Document:
Twilio and Deepgram STT

A starter server and a self-hosted solution for integrating speech-to-text with Twilio and Deepgram.

Integrate Twilio with Deepgram for real-time speech recognition in Programmable Voice calls.

Before You Begin

You’ll need:

Solutions

Choose from two integration options:

  • Starter Server - Python or Node scripts that proxy audio between Twilio and Deepgram. View on GitHub.

  • Docker Image - Production-ready deepgram/twilio-proxy:beta for self-hosted deployments. Contact your Account Executive for access.

Starter Server

The code for the starter server can be accessed in this GitHub repo.

For our starter server, we offer two scripts that can work as proxy servers to help Twilio and Deepgram share data.

  • twilio-proxy-mono: Runs the proxy server for the inbound Twilio track, which represents the audio Twilio receives from the call. To learn more about Twilio tracks, see Twilio’s track documentation.

  • twilio-proxy-stereo: Runs the proxy server for both the inbound and outbound Twilio tracks, which represent the audio Twilio received from the call and the audio generated by Twilio to the call. To learn more about Twilio tracks, see Twilio’s track documentation.

Work to do:
Carry on the Twilio and Deepgram speech-to-text page from the point where it stops. The listing after this plays no part in it.

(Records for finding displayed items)
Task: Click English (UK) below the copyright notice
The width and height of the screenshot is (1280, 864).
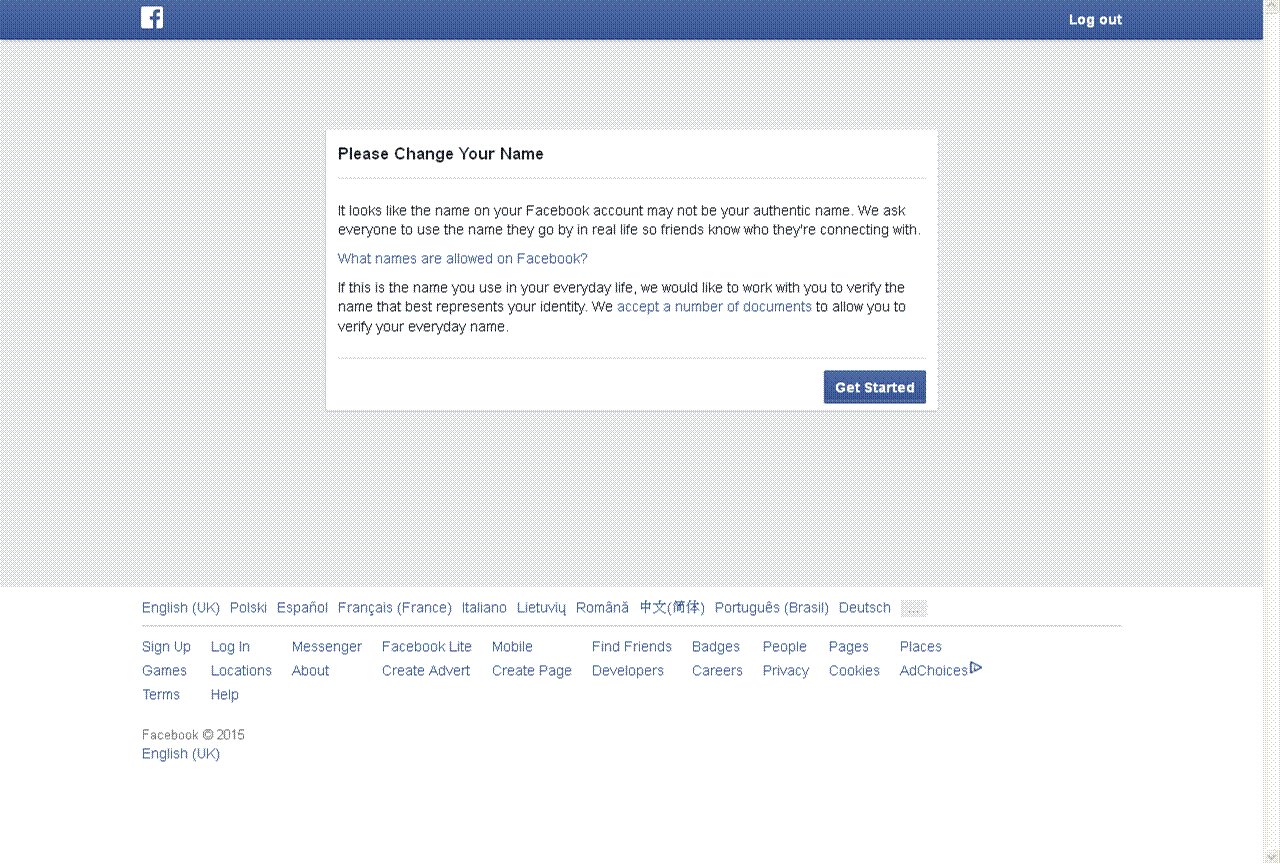Action: (x=180, y=753)
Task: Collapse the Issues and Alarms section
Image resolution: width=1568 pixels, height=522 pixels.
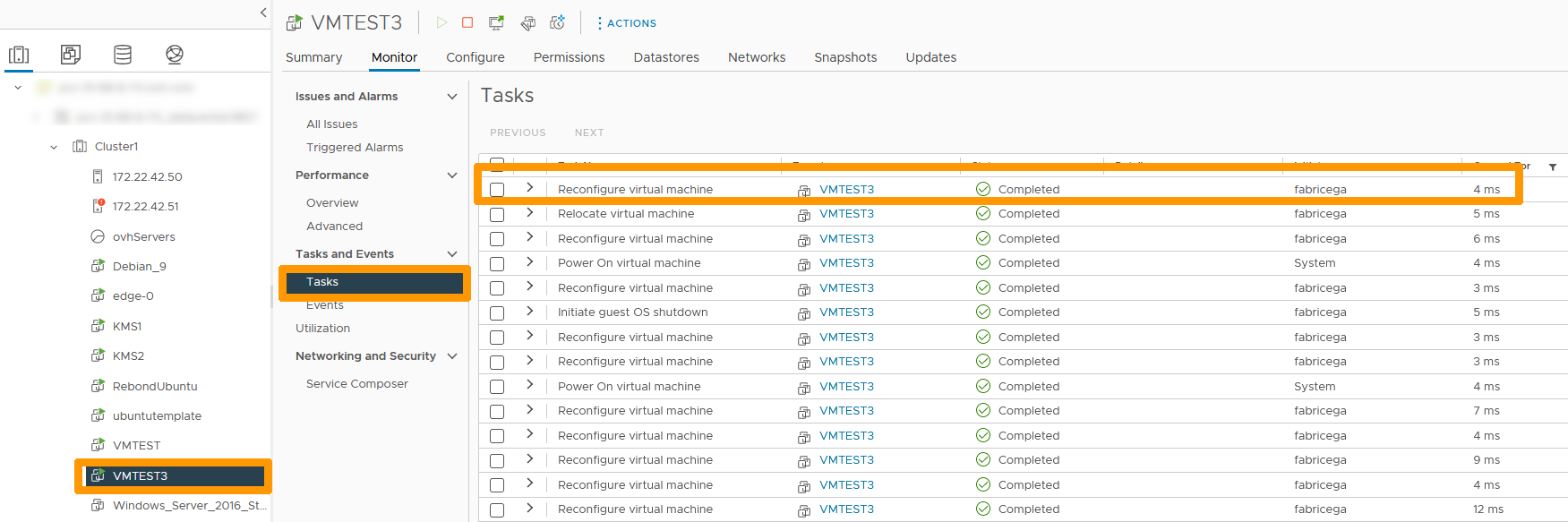Action: [452, 97]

Output for this exercise:
Setup

Dependencies:

  • Python: Python 3.6+ with websockets and pydub
  • Node: Node.js with ws

Configure the Scripts

Prior to running the scripts, you must replace the authentication with your Deepgram username and password.

1'Authorization': 'Token YOUR_DEEPGRAM_API_KEY'

Run the Scripts

To run the scripts:

  1. Clone the GitHub repo to your local machine.

  2. From the command line, navigate to the cloned repository.

  3. Run the script using one of the following commands:

Mono

$python3 twilio-proxy-mono.py

Stereo

1python3 twilio-proxy-stereo.py

Forward Data to Proxy

Finally, you will need to forward data to the proxy scripts. You can do this by configuring Twilio to send WebSockets data to the server running the proxy scripts or by initiating a call between two people and directly forwarding the data to the proxy scripts.

Configure Twilio to Use WebSockets

See the Start Streaming Audio section of Twilio’s tutorial: “Consume a real-time Media Stream using WebSockets, Python, and Flask”. In this tutorial, you will use TwiML Bins, a serverless solution that helps you provide Twilio-hosted instructions to your Twilio applications, to begin streaming your call’s audio.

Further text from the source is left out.